Extracted text:
Oil & Gas Daily Flow

Non-Independent Research; Marketing & Sales Commentary – MiFID II exempt information – see disclaimer below

Market Update: Friday 10 January 2020 

(): Production up 15%

Lekoil (): Site Survey commenced on OPL 310, Nigeria

 

Energy Prices         

Brent Oil US$65.3/bbl vs US$66.0/bbl yesterday

WTI Oil US$59.4/bbl vs US$60.1bbl yesterday

Natural Gas US$2.14/mmbtu vs US$2.16/mmbtu yesterday  

 

Oil Price News

  • Oil prices continue to retreat from three-month highs as tensions between the US and Iran continue to ease following comments from Senior Iranian Commander Hajizadeh confirming that the aim of the missile strikes was to cause damage to US military architecture and not to target the lives of US servicemen
  • Hajizadeh added that expelling US troops was the appropriate revenge for the killing of General Soleimani
  • These comments have served to tone down the revenge rhetoric that came from top members of the Iranian regime and appear to have cooled the markets.
  • The global inventory indicator reported a build of 50MMbbls of oil for Q418, while the last quarter came it at only 9MMbbls, indicating that the market is tighter on a fundamental with regards to the supply/demand dynamic
  • Brent futures were down 0.7% to $66.3/bbl, whilst WTI futures were down 0.9% to US$60.2/bbl

Gas Price News

  • US natural gas prices remain steady despite a smaller than expected draw in natural gas inventories as reported by the Energy Information Administration yesterday
  • The weather is expected to remain colder than normal in the west and warmer than normal in the east of the US during the next 6-10 days
  • The 8-14 day forecast is showing cooler air moving into down from Canada which is the first sign of a ridge trough pattern that could take prices higher

UK Sector Backdrop

  • We enter 2020 with renewed optimism over the small-to-mid cap E&P space following a year of significant volatility
  • 2019 saw the majors and independents curtail upstream investment relative to historical levels against a challenging macroeconomic backdrop
  • Nevertheless, we have seen a shift in sentiment over the course of the year, with access to capital improving, and importantly, more generalist institutions returning to the sector
  • UK equities in the Oil & Gas sector finished 2019 up 4.2% (2018: -16%)

Data:
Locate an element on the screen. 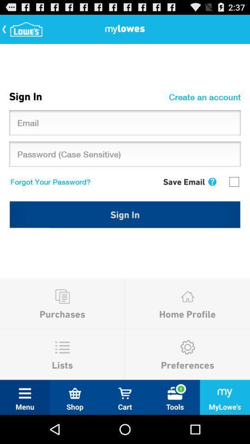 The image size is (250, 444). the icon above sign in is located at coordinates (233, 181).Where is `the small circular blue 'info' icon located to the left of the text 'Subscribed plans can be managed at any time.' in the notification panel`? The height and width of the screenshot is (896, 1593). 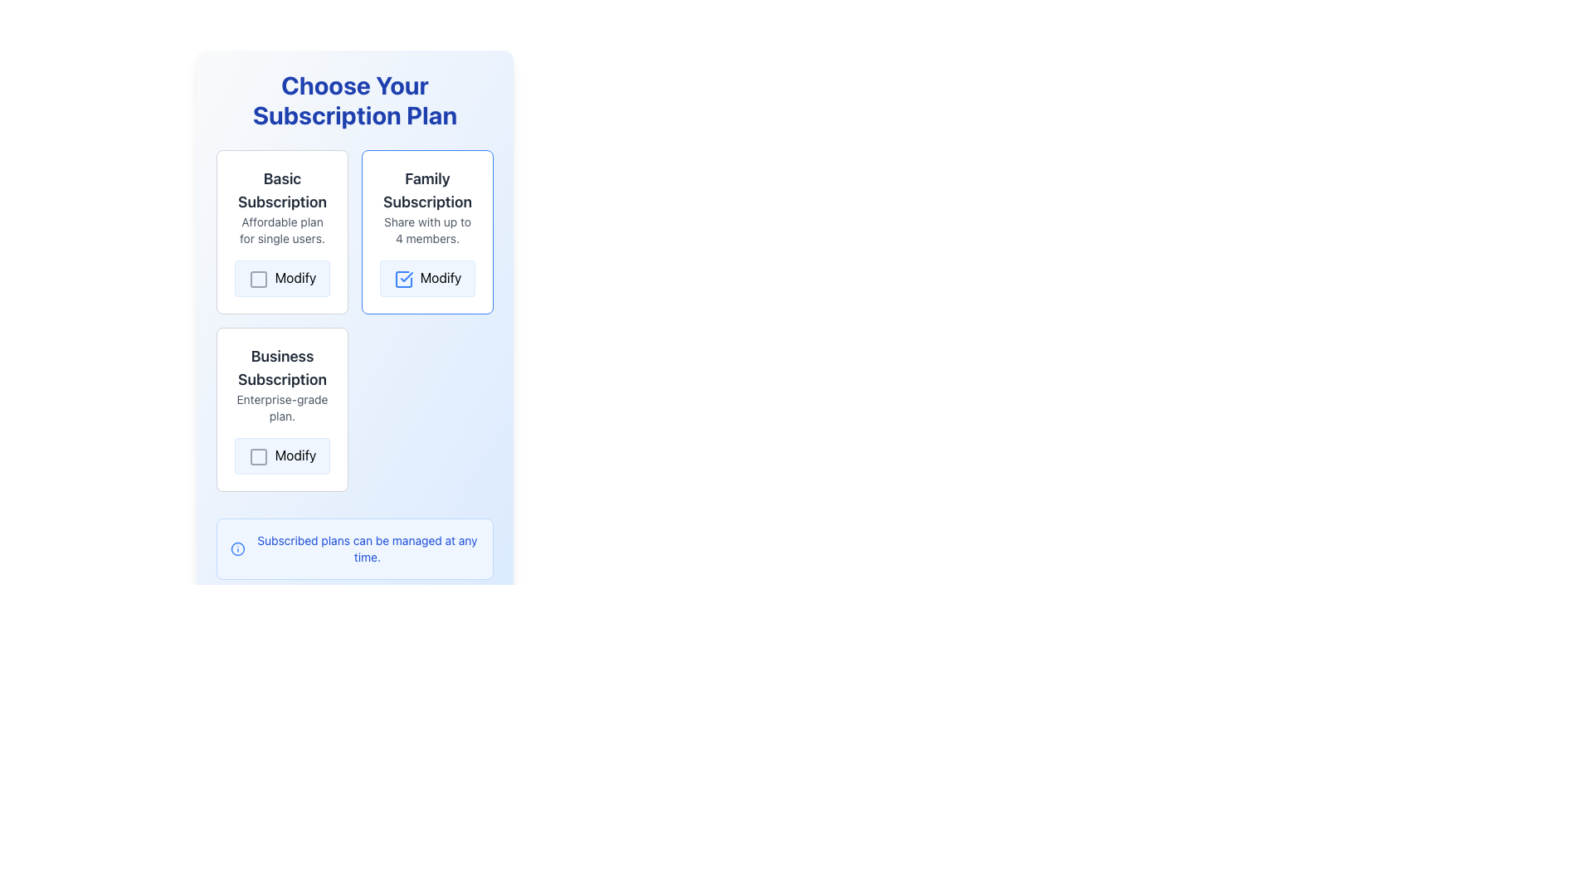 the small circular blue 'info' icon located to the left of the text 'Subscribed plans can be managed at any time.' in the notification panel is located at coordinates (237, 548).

Instructions for the task: Copy out the oil and gas market update from the top of the page in full, with every word and figure as it appears.

Correct result:
Oil & Gas Daily Flow

Non-Independent Research; Marketing & Sales Commentary – MiFID II exempt information – see disclaimer below

Market Update: Friday 10 January 2020 

(): Production up 15%

Lekoil (): Site Survey commenced on OPL 310, Nigeria

 

Energy Prices         

Brent Oil US$65.3/bbl vs US$66.0/bbl yesterday

WTI Oil US$59.4/bbl vs US$60.1bbl yesterday

Natural Gas US$2.14/mmbtu vs US$2.16/mmbtu yesterday  

 

Oil Price News

  • Oil prices continue to retreat from three-month highs as tensions between the US and Iran continue to ease following comments from Senior Iranian Commander Hajizadeh confirming that the aim of the missile strikes was to cause damage to US military architecture and not to target the lives of US servicemen
  • Hajizadeh added that expelling US troops was the appropriate revenge for the killing of General Soleimani
  • These comments have served to tone down the revenge rhetoric that came from top members of the Iranian regime and appear to have cooled the markets.
  • The global inventory indicator reported a build of 50MMbbls of oil for Q418, while the last quarter came it at only 9MMbbls, indicating that the market is tighter on a fundamental with regards to the supply/demand dynamic
  • Brent futures were down 0.7% to $66.3/bbl, whilst WTI futures were down 0.9% to US$60.2/bbl

Gas Price News

  • US natural gas prices remain steady despite a smaller than expected draw in natural gas inventories as reported by the Energy Information Administration yesterday
  • The weather is expected to remain colder than normal in the west and warmer than normal in the east of the US during the next 6-10 days
  • The 8-14 day forecast is showing cooler air moving into down from Canada which is the first sign of a ridge trough pattern that could take prices higher

UK Sector Backdrop

  • We enter 2020 with renewed optimism over the small-to-mid cap E&P space following a year of significant volatility
  • 2019 saw the majors and independents curtail upstream investment relative to historical levels against a challenging macroeconomic backdrop
  • Nevertheless, we have seen a shift in sentiment over the course of the year, with access to capital improving, and importantly, more generalist institutions returning to the sector
  • UK equities in the Oil & Gas sector finished 2019 up 4.2% (2018: -16%)